- [What you should do]
Would you restate, exactly as they appear, the lines from the one containing "Partenaires (763, 195)" through the end of the data below?

Items listed in a dataset
┄┄┄┄┄┄

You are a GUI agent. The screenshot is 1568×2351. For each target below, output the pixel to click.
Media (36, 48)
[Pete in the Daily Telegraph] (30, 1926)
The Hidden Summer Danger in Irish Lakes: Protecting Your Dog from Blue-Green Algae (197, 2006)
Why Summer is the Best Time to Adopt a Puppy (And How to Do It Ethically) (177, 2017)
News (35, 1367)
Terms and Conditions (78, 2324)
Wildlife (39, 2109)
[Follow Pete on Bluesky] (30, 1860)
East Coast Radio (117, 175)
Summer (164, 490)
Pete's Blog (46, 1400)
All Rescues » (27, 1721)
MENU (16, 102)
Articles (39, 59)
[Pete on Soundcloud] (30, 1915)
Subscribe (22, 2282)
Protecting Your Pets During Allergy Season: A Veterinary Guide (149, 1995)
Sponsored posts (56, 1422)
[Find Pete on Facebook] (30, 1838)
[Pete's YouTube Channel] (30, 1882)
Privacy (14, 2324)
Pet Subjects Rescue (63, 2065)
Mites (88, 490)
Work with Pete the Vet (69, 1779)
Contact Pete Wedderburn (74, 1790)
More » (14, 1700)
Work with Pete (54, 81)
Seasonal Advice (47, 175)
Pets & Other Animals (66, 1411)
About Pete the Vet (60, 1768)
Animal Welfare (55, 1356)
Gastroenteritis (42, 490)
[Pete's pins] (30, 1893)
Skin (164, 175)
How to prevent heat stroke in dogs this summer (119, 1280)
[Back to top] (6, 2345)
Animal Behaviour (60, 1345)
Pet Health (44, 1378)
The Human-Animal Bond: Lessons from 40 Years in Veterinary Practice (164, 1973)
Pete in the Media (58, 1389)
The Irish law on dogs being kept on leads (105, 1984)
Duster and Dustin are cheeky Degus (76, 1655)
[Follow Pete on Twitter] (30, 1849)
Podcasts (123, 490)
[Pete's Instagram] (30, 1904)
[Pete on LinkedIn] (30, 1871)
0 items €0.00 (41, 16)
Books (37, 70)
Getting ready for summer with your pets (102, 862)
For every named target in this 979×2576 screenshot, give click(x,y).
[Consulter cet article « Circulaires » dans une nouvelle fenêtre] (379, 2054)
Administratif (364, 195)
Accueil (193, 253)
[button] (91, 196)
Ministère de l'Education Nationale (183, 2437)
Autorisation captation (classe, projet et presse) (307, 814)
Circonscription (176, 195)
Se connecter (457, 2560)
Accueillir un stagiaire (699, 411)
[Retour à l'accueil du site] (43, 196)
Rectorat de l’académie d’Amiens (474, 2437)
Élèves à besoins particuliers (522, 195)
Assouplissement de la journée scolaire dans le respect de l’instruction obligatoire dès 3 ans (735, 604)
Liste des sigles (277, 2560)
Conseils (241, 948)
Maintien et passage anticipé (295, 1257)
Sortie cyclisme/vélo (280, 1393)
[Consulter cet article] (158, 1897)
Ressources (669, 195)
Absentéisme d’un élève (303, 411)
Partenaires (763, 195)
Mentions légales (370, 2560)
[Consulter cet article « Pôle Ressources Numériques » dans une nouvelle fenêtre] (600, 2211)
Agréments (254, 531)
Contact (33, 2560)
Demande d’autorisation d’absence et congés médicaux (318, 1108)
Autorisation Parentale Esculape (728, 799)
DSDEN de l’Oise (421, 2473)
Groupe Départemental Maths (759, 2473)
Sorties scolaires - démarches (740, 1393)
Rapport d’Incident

┄┄┄┄┄┄

- [Written reply]
Partenaires (763, 195)
Mentions légales (370, 2560)
[Consulter cet article « Pôle Ressources Numériques » dans une nouvelle fenêtre] (600, 2211)
Agréments (254, 531)
Contact (33, 2560)
Demande d’autorisation d’absence et congés médicaux (318, 1108)
Autorisation Parentale Esculape (728, 799)
DSDEN de l’Oise (421, 2473)
Groupe Départemental Maths (759, 2473)
Sorties scolaires - démarches (740, 1393)
Rapport d’Incident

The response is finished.